--- Description of the task ---
The listing below is to be copied in full, line by line.

--- The data ---
********

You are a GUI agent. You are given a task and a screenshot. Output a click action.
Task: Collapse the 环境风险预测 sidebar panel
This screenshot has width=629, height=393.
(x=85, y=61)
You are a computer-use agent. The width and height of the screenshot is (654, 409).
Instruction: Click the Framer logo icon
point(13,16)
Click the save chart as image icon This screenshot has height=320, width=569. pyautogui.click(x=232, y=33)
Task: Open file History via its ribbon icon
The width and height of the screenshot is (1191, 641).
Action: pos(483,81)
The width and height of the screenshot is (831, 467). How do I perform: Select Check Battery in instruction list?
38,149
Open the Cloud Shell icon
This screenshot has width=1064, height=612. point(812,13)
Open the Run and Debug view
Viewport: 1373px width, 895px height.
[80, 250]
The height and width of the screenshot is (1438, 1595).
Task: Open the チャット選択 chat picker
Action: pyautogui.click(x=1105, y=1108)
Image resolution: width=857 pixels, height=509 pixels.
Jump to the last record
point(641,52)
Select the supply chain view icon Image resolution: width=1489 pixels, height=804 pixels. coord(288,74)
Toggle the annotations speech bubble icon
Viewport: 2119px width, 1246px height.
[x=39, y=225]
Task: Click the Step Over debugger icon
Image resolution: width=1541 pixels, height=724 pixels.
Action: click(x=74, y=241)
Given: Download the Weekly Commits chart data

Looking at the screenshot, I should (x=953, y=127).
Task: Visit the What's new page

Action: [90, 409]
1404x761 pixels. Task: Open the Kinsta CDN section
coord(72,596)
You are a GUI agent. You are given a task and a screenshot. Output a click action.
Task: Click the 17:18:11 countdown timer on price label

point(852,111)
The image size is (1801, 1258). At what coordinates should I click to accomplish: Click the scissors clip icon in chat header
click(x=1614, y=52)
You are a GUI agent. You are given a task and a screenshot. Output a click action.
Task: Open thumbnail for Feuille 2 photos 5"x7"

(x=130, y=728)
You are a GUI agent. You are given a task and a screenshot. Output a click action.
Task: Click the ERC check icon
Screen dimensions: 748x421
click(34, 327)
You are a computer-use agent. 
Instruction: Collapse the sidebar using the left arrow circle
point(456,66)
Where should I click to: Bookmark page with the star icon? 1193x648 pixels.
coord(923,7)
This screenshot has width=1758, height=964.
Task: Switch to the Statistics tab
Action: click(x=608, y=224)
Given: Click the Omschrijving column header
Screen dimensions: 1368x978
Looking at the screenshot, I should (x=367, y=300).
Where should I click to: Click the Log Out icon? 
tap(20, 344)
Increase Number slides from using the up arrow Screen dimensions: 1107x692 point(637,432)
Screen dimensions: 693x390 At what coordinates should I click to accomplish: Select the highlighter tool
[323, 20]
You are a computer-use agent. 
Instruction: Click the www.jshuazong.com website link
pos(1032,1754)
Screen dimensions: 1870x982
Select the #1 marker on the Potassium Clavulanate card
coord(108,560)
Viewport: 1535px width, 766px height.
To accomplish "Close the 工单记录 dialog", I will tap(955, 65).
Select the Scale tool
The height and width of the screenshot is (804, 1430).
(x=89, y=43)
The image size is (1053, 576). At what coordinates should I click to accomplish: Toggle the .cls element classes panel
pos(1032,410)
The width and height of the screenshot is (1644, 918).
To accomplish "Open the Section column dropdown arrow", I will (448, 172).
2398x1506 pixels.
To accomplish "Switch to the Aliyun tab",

********

--- Result of this task ---
You are a GUI agent. You are given a task and a screenshot. Output a click action.
Task: Collapse the 环境风险预测 sidebar panel
This screenshot has width=629, height=393.
(x=85, y=61)
You are a computer-use agent. The width and height of the screenshot is (654, 409).
Instruction: Click the Framer logo icon
point(13,16)
Click the save chart as image icon This screenshot has height=320, width=569. pyautogui.click(x=232, y=33)
Task: Open file History via its ribbon icon
The width and height of the screenshot is (1191, 641).
Action: pos(483,81)
The width and height of the screenshot is (831, 467). How do I perform: Select Check Battery in instruction list?
38,149
Open the Cloud Shell icon
This screenshot has width=1064, height=612. point(812,13)
Open the Run and Debug view
Viewport: 1373px width, 895px height.
[80, 250]
The height and width of the screenshot is (1438, 1595).
Task: Open the チャット選択 chat picker
Action: pyautogui.click(x=1105, y=1108)
Image resolution: width=857 pixels, height=509 pixels.
Jump to the last record
point(641,52)
Select the supply chain view icon Image resolution: width=1489 pixels, height=804 pixels. coord(288,74)
Toggle the annotations speech bubble icon
Viewport: 2119px width, 1246px height.
[x=39, y=225]
Task: Click the Step Over debugger icon
Image resolution: width=1541 pixels, height=724 pixels.
Action: click(x=74, y=241)
Given: Download the Weekly Commits chart data

Looking at the screenshot, I should (x=953, y=127).
Task: Visit the What's new page

Action: [90, 409]
1404x761 pixels. Task: Open the Kinsta CDN section
coord(72,596)
You are a GUI agent. You are given a task and a screenshot. Output a click action.
Task: Click the 17:18:11 countdown timer on price label

point(852,111)
The image size is (1801, 1258). At what coordinates should I click to accomplish: Click the scissors clip icon in chat header
click(x=1614, y=52)
You are a GUI agent. You are given a task and a screenshot. Output a click action.
Task: Open thumbnail for Feuille 2 photos 5"x7"

(x=130, y=728)
You are a GUI agent. You are given a task and a screenshot. Output a click action.
Task: Click the ERC check icon
Screen dimensions: 748x421
click(34, 327)
You are a computer-use agent. 
Instruction: Collapse the sidebar using the left arrow circle
point(456,66)
Where should I click to: Bookmark page with the star icon? 1193x648 pixels.
coord(923,7)
This screenshot has width=1758, height=964.
Task: Switch to the Statistics tab
Action: click(x=608, y=224)
Given: Click the Omschrijving column header
Screen dimensions: 1368x978
Looking at the screenshot, I should (x=367, y=300).
Where should I click to: Click the Log Out icon? 
tap(20, 344)
Increase Number slides from using the up arrow Screen dimensions: 1107x692 point(637,432)
Screen dimensions: 693x390 At what coordinates should I click to accomplish: Select the highlighter tool
[323, 20]
You are a computer-use agent. 
Instruction: Click the www.jshuazong.com website link
pos(1032,1754)
Screen dimensions: 1870x982
Select the #1 marker on the Potassium Clavulanate card
coord(108,560)
Viewport: 1535px width, 766px height.
To accomplish "Close the 工单记录 dialog", I will tap(955, 65).
Select the Scale tool
The height and width of the screenshot is (804, 1430).
(x=89, y=43)
The image size is (1053, 576). At what coordinates should I click to accomplish: Toggle the .cls element classes panel
pos(1032,410)
The width and height of the screenshot is (1644, 918).
To accomplish "Open the Section column dropdown arrow", I will (448, 172).
2398x1506 pixels.
To accomplish "Switch to the Aliyun tab",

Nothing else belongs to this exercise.